Pandemic damage seen worse in Philippines than most peers
MANILA, Philippines — The Philippines suffered the largest downward revision in outlook this year from the Asian Development Bank (ADB), which now see the economy plunging to a deeper contraction than most of its Southeast Asian peers due to the pandemic.
The Manila-based lender now see the local economy shrinking 7.3% year-on-year in 2020, worse than June’s projected 3.8% contraction and April’s optimistic forecast of 2% growth, according to the flagship Asian Development Outlook report released Tuesday. The figure was also more pessimistic than the government's assumption of a 5.5% contraction in 2020.
A bounce-back to 6.5% expansion was retained for 2021 “assuming that the virus is contained, fiscal support bolsters economic activity and the global economy recovers in parallel.”
“The growth projection for 2020 is downgraded after steep contraction in private consumption and investment drove a sharp recession in the first half of 2020,” ADB said in its report.
“The forecast for slow recovery in the second half of 2020 and stronger growth in 2021 is subject to downside risks. Recurring or worsening COVID-19 outbreaks pose the risk of containment becoming longer and more stringent, which would again impede economic activity,” it explained.
Across Southeast Asia, Thailand is the only country which is poised to contract deeper than the Philippines at 8% this year. Only three countries— Vietnam, Myanmar and Brunei Darussalam— were seen growing this year, led by the former two at 1.8% year-on-year.
On average, the Philippines is expected to perform worse than the region this year, which is forecast to contract 3.8%, worse than June’s 2.7%. The broader developing Asia is also now seen shrinking slightly by 0.7% in 2020, with China now on growth path to 1.8% expansion.
Tepid consumption
At home, ADB said that while quarantine restrictions had been eased, the public’s hesitancy to venture outside their homes poses risks of a longer deterioration in household consumption, which drives 70% of the economy. Companies, meanwhile, would likely hold back from investing this year.
Weaker consumption will prevail as the jobs picture is forecast to remain bleak. While the jobless rate is seen “gradually” falling from 10% last July, this would likely be a result of more people venturing to informal work to get by the hard times, “reflecting lower quality jobs.”
Remittances from migrant workers, a key driver of consumption, would also remain “weak,” ADB said, although a latest report from the central bank released also Tuesday showed cash remittances peaked to $2.78 billion in July this year, suggesting a more solid rebound looms.
However, the flip side of weaker demand would be prices remaining stable in the near-term. Inflation is forecast to hit 2.4% this year before accelerating to 2.6% in 2021, slightly faster than June level due to higher oil prices, albeit still within the low-end of the central bank’s 2-4% target.
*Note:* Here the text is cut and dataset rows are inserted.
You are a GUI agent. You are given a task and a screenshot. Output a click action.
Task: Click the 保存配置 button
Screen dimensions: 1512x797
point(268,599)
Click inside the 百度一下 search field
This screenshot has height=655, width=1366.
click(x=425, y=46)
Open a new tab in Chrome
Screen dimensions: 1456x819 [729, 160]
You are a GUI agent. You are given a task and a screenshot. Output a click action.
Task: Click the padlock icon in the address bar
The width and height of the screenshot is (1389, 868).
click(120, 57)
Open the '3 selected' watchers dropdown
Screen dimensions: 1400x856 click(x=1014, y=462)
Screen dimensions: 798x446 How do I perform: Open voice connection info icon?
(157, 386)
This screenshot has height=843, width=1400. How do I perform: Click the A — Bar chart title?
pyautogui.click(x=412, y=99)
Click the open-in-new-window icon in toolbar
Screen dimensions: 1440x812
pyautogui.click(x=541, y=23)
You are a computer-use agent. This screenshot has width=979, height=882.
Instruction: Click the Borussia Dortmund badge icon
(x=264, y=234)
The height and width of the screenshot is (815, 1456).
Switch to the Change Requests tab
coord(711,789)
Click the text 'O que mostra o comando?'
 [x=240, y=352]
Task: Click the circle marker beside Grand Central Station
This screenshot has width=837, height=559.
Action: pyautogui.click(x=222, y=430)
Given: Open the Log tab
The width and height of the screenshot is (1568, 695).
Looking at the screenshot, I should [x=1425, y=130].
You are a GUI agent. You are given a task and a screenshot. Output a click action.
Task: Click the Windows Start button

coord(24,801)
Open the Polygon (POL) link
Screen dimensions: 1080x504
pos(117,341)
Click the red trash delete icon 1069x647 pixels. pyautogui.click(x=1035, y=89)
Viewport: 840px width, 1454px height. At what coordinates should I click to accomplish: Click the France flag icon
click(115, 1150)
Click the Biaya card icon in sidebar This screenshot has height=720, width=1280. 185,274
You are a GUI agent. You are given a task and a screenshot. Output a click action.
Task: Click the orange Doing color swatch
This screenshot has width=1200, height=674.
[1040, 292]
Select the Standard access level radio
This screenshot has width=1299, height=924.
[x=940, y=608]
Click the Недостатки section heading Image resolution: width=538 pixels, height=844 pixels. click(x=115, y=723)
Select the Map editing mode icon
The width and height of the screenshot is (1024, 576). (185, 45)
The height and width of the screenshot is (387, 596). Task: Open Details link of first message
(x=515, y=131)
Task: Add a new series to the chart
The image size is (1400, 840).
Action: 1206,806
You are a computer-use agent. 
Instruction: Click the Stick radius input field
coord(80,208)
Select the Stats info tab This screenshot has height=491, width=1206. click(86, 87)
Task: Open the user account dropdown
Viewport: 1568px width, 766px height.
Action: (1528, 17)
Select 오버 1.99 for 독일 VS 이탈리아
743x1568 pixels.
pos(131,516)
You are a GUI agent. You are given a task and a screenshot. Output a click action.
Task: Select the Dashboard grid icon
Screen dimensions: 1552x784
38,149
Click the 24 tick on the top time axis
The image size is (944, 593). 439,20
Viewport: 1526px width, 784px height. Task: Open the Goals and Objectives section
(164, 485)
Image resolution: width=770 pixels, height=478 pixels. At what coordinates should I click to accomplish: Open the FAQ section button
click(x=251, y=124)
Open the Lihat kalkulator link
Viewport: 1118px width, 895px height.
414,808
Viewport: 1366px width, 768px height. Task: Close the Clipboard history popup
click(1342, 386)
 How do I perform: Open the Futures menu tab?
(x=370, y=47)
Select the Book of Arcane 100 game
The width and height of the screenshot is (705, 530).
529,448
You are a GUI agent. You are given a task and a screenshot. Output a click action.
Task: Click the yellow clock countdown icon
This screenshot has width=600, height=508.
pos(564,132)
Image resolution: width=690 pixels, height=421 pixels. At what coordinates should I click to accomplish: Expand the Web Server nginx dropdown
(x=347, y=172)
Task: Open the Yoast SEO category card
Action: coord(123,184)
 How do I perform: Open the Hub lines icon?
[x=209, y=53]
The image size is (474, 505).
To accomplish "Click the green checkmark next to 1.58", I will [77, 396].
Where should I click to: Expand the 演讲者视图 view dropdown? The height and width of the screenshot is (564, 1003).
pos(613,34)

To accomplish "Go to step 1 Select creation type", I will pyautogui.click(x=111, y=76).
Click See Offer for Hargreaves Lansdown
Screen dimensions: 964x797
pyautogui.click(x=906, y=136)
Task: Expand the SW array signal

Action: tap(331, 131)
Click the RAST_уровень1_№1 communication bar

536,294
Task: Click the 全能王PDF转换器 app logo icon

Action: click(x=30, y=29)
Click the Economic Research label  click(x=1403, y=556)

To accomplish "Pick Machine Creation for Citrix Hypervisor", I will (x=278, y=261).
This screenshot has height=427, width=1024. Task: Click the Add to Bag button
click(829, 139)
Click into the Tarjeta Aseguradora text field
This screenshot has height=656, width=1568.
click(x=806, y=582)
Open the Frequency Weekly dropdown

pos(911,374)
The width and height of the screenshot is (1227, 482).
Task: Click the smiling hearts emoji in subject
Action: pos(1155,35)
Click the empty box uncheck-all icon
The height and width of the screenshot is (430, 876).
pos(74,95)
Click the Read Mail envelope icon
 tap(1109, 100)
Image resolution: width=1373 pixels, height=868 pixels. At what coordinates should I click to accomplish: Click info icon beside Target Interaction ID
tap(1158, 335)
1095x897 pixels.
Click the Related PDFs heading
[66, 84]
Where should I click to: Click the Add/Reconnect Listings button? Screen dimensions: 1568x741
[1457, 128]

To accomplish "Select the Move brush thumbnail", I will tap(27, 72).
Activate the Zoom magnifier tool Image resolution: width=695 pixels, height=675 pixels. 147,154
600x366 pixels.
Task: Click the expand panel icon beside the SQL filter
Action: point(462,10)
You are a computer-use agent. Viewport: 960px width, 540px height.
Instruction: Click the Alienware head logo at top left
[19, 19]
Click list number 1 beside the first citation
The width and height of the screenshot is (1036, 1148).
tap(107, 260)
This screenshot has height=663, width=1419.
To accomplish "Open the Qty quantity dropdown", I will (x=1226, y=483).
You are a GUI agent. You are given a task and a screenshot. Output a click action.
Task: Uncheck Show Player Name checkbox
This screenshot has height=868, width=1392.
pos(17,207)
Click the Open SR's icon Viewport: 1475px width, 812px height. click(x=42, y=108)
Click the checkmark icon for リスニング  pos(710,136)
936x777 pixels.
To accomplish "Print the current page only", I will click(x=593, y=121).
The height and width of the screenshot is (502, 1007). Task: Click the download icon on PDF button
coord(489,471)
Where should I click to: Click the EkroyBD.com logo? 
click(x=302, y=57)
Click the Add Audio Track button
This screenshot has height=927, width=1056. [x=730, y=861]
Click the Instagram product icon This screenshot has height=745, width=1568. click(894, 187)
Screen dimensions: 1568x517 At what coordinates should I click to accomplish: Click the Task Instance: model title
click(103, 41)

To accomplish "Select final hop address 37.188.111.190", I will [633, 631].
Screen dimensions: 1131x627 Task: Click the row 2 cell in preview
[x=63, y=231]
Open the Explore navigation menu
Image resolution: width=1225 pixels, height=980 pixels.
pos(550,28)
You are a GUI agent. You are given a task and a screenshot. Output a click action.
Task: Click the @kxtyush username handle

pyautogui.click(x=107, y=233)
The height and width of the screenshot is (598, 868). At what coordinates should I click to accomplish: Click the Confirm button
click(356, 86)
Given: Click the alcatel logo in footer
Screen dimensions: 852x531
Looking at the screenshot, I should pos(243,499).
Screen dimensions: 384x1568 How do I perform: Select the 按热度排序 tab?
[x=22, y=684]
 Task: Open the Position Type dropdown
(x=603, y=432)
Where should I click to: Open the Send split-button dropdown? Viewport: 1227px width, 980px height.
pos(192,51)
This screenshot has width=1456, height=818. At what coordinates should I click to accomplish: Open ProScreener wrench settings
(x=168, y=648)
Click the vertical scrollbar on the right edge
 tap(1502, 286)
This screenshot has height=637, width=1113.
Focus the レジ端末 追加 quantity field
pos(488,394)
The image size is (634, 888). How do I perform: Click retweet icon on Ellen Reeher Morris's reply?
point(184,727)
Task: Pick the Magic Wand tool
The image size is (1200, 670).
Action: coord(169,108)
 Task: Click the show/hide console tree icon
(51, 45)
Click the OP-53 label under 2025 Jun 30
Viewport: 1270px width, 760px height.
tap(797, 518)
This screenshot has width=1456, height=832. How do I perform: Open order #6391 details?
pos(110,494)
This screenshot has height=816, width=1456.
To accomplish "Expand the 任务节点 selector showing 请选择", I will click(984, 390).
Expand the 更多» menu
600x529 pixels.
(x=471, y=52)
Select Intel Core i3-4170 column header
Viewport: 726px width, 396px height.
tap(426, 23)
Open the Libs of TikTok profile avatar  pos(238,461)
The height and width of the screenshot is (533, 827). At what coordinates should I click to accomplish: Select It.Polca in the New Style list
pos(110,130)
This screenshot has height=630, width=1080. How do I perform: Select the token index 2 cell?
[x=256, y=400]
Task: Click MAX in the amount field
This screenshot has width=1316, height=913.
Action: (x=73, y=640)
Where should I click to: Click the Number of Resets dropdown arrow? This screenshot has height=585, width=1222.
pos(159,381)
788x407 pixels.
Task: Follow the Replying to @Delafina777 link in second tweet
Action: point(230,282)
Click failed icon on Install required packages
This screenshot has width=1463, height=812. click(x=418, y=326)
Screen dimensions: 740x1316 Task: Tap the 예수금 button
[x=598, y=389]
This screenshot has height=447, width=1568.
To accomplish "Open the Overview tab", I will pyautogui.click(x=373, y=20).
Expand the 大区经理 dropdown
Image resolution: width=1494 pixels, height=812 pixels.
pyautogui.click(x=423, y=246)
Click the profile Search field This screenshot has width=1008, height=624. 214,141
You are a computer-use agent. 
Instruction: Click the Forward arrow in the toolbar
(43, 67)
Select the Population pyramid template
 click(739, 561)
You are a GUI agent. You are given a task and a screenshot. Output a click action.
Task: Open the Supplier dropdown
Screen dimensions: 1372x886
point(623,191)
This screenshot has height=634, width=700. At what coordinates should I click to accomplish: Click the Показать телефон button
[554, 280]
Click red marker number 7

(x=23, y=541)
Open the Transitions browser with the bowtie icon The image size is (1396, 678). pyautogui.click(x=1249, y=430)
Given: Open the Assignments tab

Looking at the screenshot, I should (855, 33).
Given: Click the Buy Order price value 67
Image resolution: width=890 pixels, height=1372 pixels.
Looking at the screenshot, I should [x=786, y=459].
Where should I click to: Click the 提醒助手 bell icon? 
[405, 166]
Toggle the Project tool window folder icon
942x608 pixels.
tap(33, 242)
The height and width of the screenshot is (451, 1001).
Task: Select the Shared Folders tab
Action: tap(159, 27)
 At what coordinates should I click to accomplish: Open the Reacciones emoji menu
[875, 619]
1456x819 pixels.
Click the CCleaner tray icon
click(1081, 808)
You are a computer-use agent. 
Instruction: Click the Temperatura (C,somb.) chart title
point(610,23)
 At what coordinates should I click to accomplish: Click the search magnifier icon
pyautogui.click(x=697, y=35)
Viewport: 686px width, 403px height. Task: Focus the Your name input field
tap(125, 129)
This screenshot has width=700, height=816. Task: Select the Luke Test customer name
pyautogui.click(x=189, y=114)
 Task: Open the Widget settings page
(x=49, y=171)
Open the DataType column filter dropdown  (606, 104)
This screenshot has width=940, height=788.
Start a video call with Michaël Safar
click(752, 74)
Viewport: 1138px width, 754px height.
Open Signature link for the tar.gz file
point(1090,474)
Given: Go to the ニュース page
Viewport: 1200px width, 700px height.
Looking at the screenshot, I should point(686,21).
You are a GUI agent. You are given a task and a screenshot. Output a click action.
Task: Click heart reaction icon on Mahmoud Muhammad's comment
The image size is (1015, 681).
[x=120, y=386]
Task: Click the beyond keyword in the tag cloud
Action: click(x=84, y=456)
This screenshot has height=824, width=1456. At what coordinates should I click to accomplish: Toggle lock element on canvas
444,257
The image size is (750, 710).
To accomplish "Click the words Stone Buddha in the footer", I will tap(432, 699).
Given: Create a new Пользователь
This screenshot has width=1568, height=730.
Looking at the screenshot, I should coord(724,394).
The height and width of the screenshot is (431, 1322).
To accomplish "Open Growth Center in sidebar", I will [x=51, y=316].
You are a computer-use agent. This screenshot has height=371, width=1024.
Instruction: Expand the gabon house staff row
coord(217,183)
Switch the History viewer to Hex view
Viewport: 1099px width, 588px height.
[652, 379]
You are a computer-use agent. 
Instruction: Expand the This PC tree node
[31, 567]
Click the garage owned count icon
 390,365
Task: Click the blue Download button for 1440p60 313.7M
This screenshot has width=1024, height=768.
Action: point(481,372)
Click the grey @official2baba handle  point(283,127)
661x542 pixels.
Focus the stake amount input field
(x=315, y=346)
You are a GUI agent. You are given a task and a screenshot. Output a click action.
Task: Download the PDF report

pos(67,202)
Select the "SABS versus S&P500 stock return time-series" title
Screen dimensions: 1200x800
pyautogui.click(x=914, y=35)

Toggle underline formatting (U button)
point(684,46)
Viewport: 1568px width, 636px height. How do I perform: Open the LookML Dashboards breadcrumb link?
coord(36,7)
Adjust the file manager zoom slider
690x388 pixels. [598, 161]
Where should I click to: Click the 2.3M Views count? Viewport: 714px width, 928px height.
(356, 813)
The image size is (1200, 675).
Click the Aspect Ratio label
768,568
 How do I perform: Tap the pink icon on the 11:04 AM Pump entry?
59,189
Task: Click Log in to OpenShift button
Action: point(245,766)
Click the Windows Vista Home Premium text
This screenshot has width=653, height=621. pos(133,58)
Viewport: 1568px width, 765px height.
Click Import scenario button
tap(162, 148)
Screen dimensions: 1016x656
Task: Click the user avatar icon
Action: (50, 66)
With prices less of a problem this year, ADB said the Bangko Sentral ng Pilipinas would “likely free up more funds for banks to lend” by cutting mandated reserves anew after a 200-basis-point reduction last March.
Overall, “monetary policy is expected to remain expansionary,” the lender said, suggesting that record-low interest rates that followed a cut of 175 bps this year would remain intact.
“We expect the recovery to be slow and fragile for the rest of this year, and growth to accelerate in 2021 on the back of additional fiscal support and an accommodative monetary policy stance,” Kelly Bird, ADB country manager, said in an online briefing.